Sulla base delle evidenze scientifiche, in Italia lo screening mammografico rivolto alle donne in fascia di età 50-69 anni è stato inserito tra i livelli essenziali di assistenza e le Raccomandazioni sugli screening oncologici emanate dal ministero della Salute nel 2006 si sono poste come obiettivo prioritario la completa estensione a tutto il territorio nazionale dei programmi di screening organizzato. Le Raccomandazioni hanno invece lasciato libertà di scelta alle Regioni in merito all’estensione del programma alle donne in fascia di età 40-49 anni e 70- 74 anni sulla base delle risorse disponibili e di valutazioni di costo efficacia.

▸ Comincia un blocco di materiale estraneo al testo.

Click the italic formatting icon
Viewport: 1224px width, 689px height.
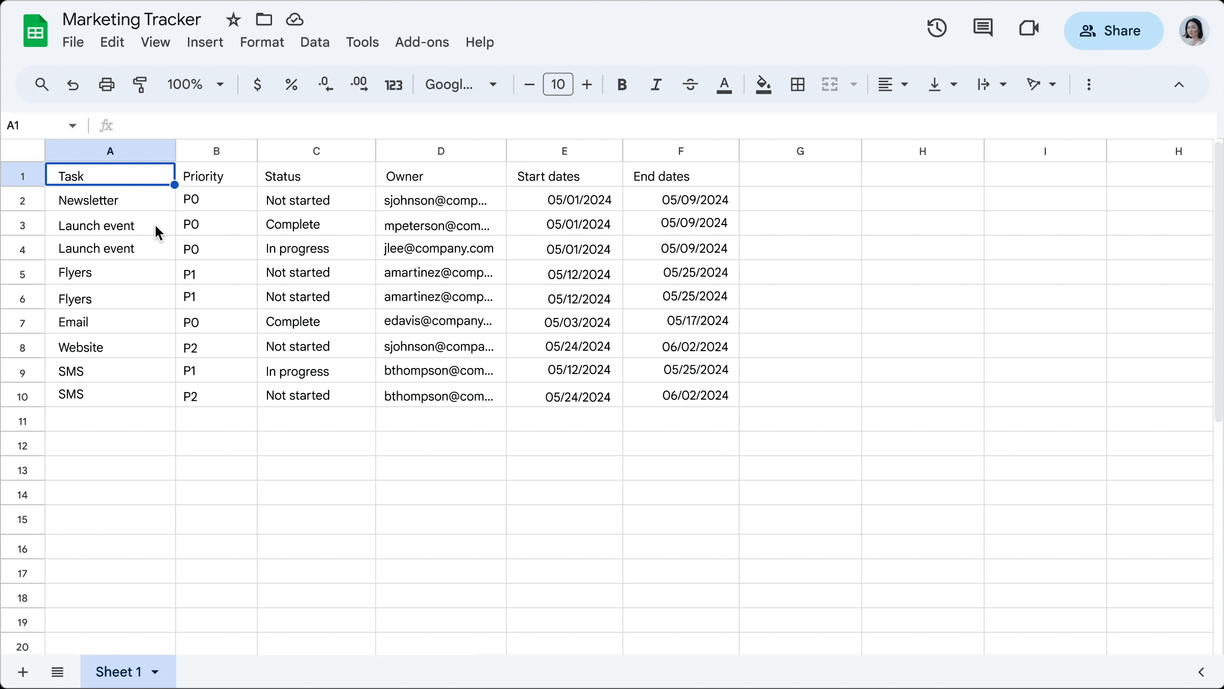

In Italia il programma di screening organizzato prevede l’offerta di una mammografia a intervallo biennale: nel 2009 l’estensione effettiva è stata del 70,7%, mentre l’adesione è stata pari al 56%, con tassi di richiamo all’approfondimento diagnostico del 6% e tassi di identificazione per tumore del 5 per mille. Sia per quanto riguarda l’estensione che l’adesione si registra un gradiente Nord-Sud con valori più bassi nelle regioni meridionali. In questi ultimi anni si è osservato un progressivo aumento di adesione ai programmi di screening.

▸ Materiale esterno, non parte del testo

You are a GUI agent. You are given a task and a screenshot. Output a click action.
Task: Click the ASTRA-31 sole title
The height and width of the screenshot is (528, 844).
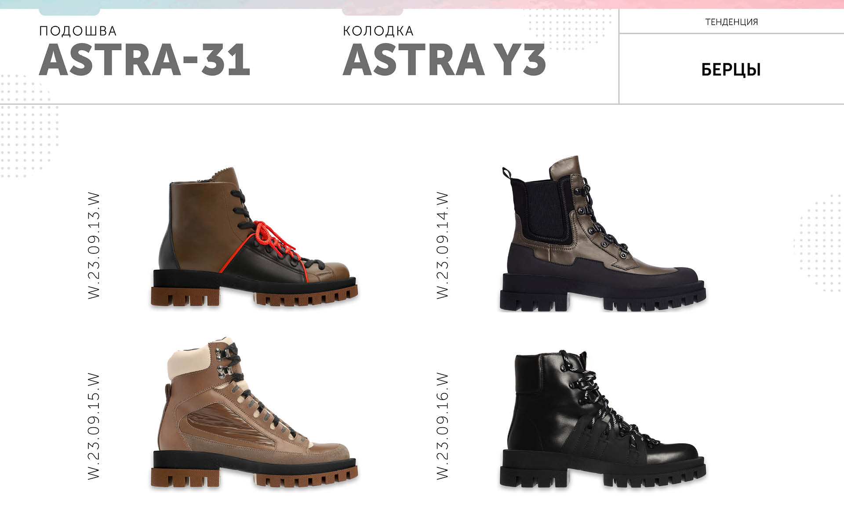[x=145, y=60]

Secondo i dati riportati nello studio, in cui si sottolinea però come in Italia la disponibilità di informazioni su volumi e consistenza dello screening opportunistico “è stata sempre piuttosto frammentaria”, rilevano che il 61% delle donne tra i 40 e i 49 anni ha eseguito una mammografia di screening almeno una volta nella vita e che il 30% delle donne 50-69enni effettua, in deroga alle raccomandazioni, una mammografia preventiva una volta l’anno. “Seppur approssimativamente, si può quindi ipotizzare che una quota parte anche consistente di attività preventiva si realizzi al di fuori dei programmi di screening organizzato. La mancanza di queste valutazioni – secondo gli esperti che hanno lavorato all’indagine - ha quindi rappresentato una carenza rilevante, anche in considerazione della disponibilità limitata di risorse, per una appropriata pianificazione delle strategie sanitarie regionali e nazionali in tema di prevenzione del tumore della mammella e per la progettazione di studi epidemiologici di valutazione di impatto delle varie modalità organizzative”.